Now I should probably state that I don’t have a solution. Oops, maybe I should have said that before you started reading this far. But honestly, if I did, I’d be on the motivational speaking circuit instead of making indie games. However, I have a few tricks that I try, and usually one or two of them will help me push through a rough spot and let me get on with it:

1) Make a Decision and Go

This is probably the hardest of the things I’m about to say, but this is probably one of the most useful. Flip a coin, write the options down on paper and draw one out of a hat, or just pick whatever seems most reasonable, then start working on it. Often after a few hours of working on anything it’ll get you out of your own head and the ideas will start flowing again in some kind of helpful way. The process of building something instead of thinking about it may also expose problems you hadn’t thought about, or even better, solutions you hadn’t thought about.

Got too many game ideas you like? Pick one, build an eight hour prototype, and see how it feels. If you don’t like it, try another one. Repeat as necessary. Don’t know if your pause button should be red or green? Try both and see how they feel in the game. Can’t decide on a data structure? Pick one and start coding. Five minutes in you may realize that the one you’ve chosen won’t support the API you need and you can start over. But at least you’ve moved on.

2) Use Tools

In 1975 Brian Eno and Peter Schmidt came up with a deck of cards to help get through creative block called The Oblique Strategies. The idea is that each card has a bit of text on it to help you think about a problem in a new way. When you’re stuck on something, you draw a card at random from the deck and it might say something like “Only one element of each kind.” The idea is to force your brain to think about the problem in a new way.

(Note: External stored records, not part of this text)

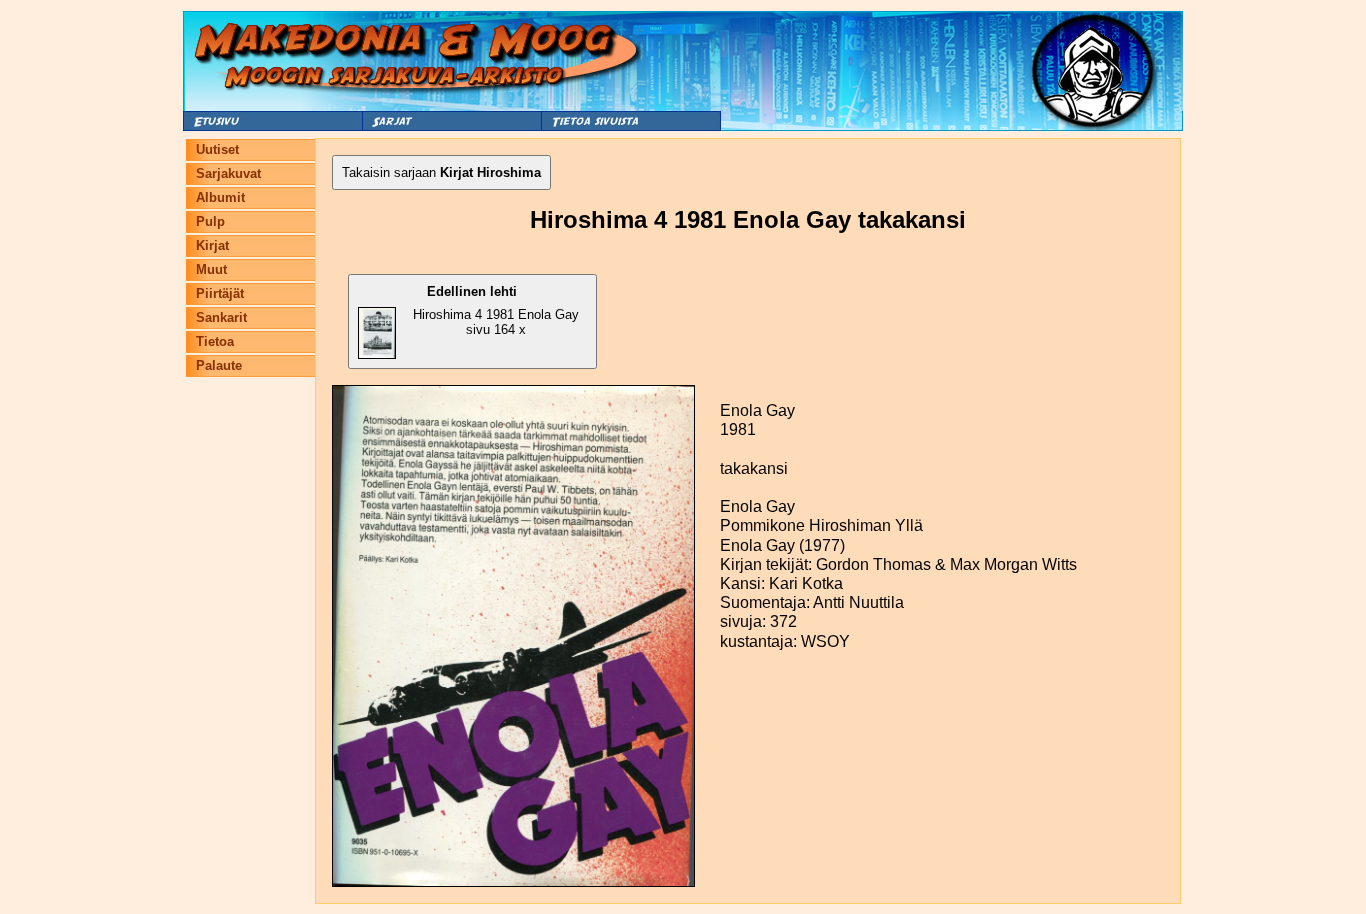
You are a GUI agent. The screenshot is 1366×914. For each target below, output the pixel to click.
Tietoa (215, 341)
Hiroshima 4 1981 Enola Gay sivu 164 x (496, 310)
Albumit (220, 197)
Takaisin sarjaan (441, 172)
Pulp (210, 221)
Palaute (219, 365)
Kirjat (212, 245)
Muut (211, 269)
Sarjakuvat (228, 173)
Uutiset (217, 149)
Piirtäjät (220, 293)
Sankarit (221, 317)
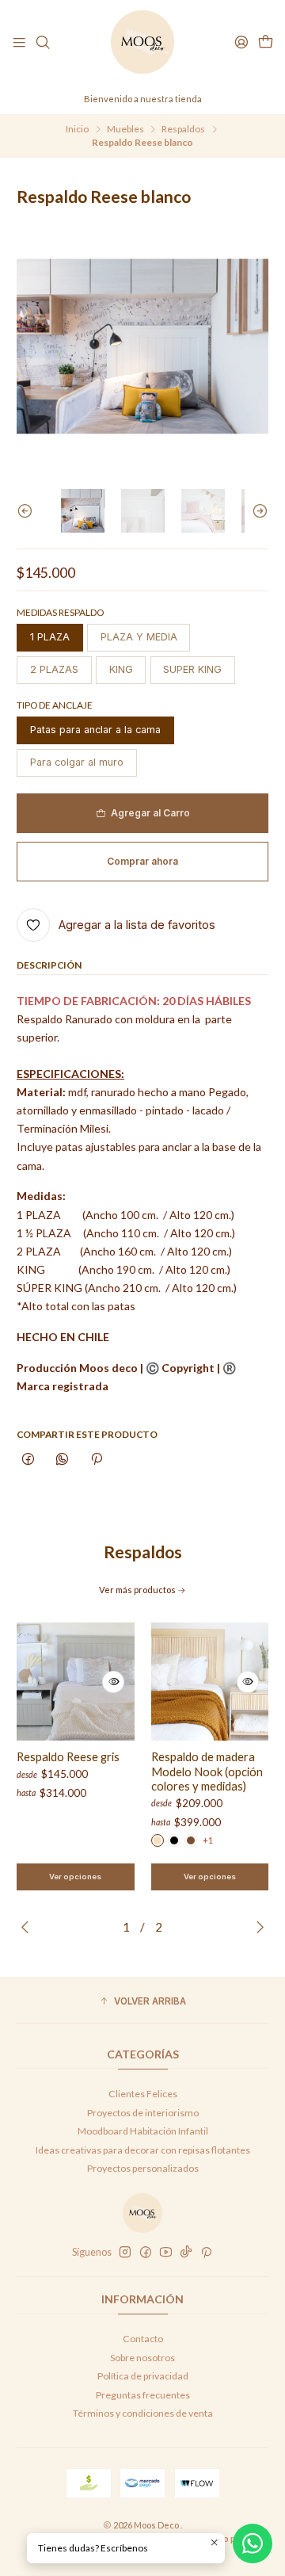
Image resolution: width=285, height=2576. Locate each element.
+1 (208, 1840)
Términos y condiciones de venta (143, 2413)
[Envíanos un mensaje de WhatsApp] (252, 2543)
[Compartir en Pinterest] (96, 1460)
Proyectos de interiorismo (143, 2113)
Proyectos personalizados (143, 2168)
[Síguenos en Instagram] (125, 2252)
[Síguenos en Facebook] (146, 2252)
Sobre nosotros (142, 2358)
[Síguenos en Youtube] (166, 2252)
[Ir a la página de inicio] (142, 42)
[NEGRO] (174, 1840)
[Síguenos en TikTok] (186, 2252)
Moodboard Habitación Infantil (143, 2131)
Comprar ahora (142, 861)
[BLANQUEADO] (157, 1840)
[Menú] (19, 42)
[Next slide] (256, 511)
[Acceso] (241, 42)
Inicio (77, 129)
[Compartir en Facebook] (28, 1460)
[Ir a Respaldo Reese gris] (76, 1681)
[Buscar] (43, 42)
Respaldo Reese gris (68, 1756)
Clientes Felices (142, 2094)
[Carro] (265, 42)
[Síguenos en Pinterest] (206, 2252)
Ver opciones (75, 1876)
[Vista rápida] (113, 1682)
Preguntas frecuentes (143, 2395)
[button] (142, 2001)
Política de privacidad (142, 2376)
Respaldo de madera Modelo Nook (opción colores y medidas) (207, 1771)
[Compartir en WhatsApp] (62, 1460)
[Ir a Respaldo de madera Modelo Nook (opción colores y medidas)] (210, 1681)
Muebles (125, 129)
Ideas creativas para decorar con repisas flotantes (143, 2150)
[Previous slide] (28, 511)
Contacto (143, 2339)
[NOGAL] (190, 1840)
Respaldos (183, 129)
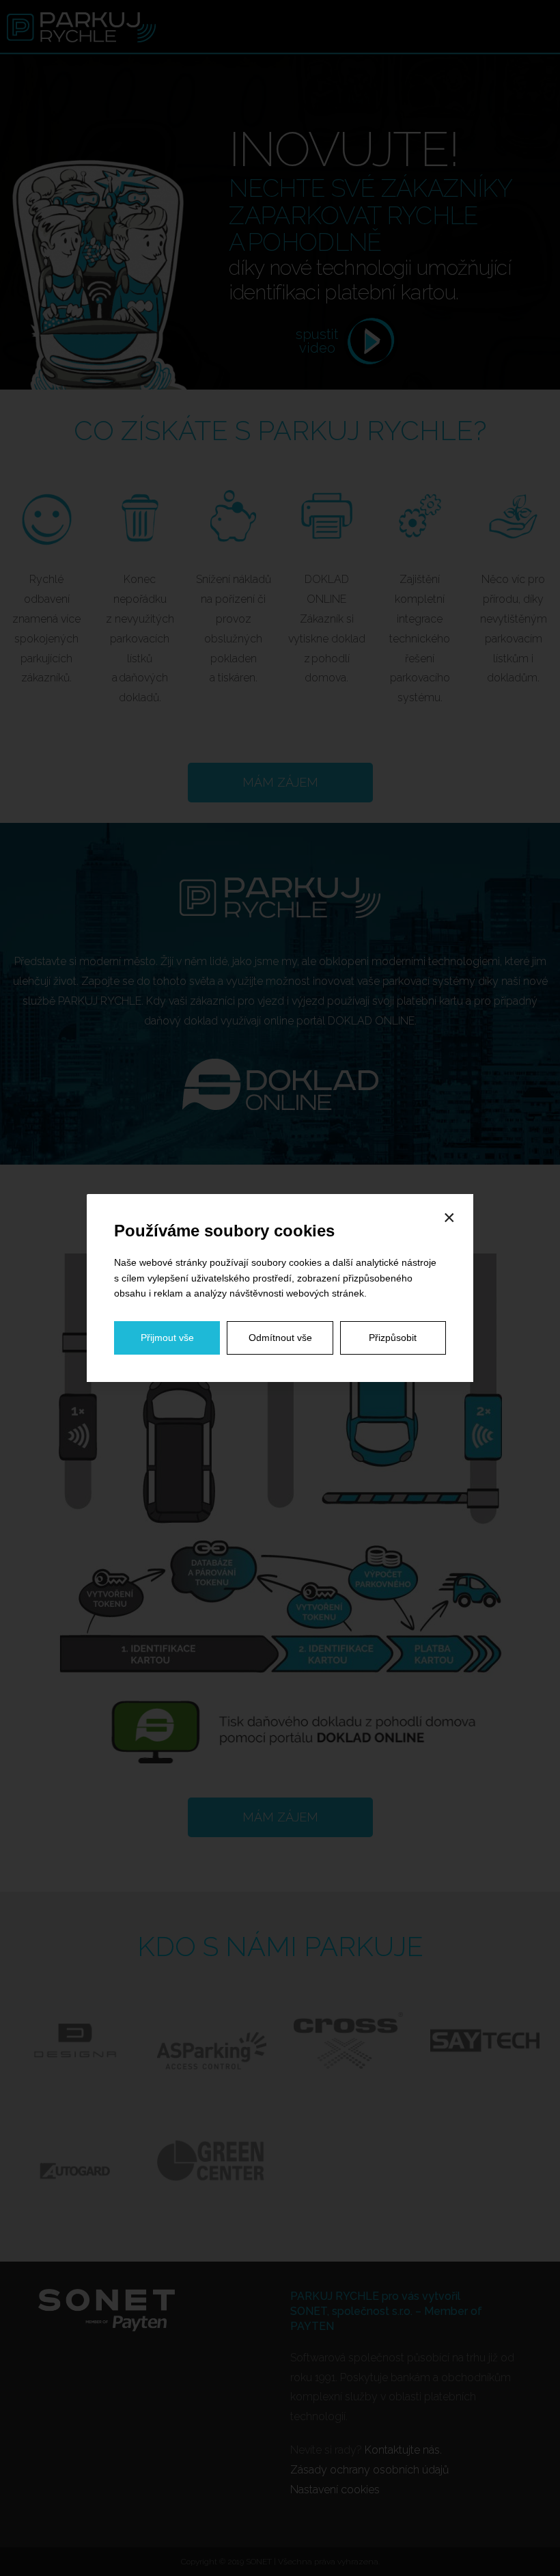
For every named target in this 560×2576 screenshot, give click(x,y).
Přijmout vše (167, 1337)
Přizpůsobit (393, 1337)
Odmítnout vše (280, 1337)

There are Oblique Strategies iOS apps available in the app store if you search for them. I’m not sure which ones have the actual rights to use the text and which are in violation of copyright, so I’m not linking to any of them.

3) Think About Something New

If I’m stuck on a game idea and I’m just not sure if I can make it work, sometimes it helps me to think about a different game for a few minutes. It’s a similar strategy to using the Oblique Strategies. Except in this case, I have a little script I go to that generates a random game idea. I’m making this script available on the site now. You can find it in the right-hand sidebar under the Pages header, called “Game Idea Generator“. Go play with it for a couple of minutes and come back…I’ll wait here.

Back? Good. Moving on.

4) Talk it Out

Still stuck? Talk it out with a friend. Even someone who knows nothing about what you’re trying to do. In fact, sometimes that helps. They might be able to offer suggestions you wouldn’t think about. Even just saying the problem aloud to yourself can sometimes help (though can also lead people to believe you may not be right in the head). Talk to a friend, your husband or wife, your cat or dog, or post a question on twitter or your blog and see what people say.

5) Take a Break; Do Something Inspiring

If all of the above don’t work, maybe it’s time to take a break. I like to try to find something to do that will inspire me in new ways: play a video game, watch a film, read a book, do some sketching, go to a life drawing class, listen to music, go to an art gallery, go for a walk in a forest, go for a bike ride, talk to someone you love, grab a coffee with a friend. The important thing is not to dwell on the fact that you’re stuck. Get your mind onto something else. Have fun. Be inspired in new ways and the block will become unstuck. Just remember: you do need to come back to the problem at some point. Don’t let taking a break become taking ten breaks.

Fin

Making games is hard work. We all know that. But we also know it’s the best job in the world. We make games because we love what we do. But we often don’t talk to each other about the hard parts, about the frustrations of getting creatively blocked, the financial challenges, and the emotional ups and downs. Maybe it’s time we started doing that a little bit more so we can help each other out.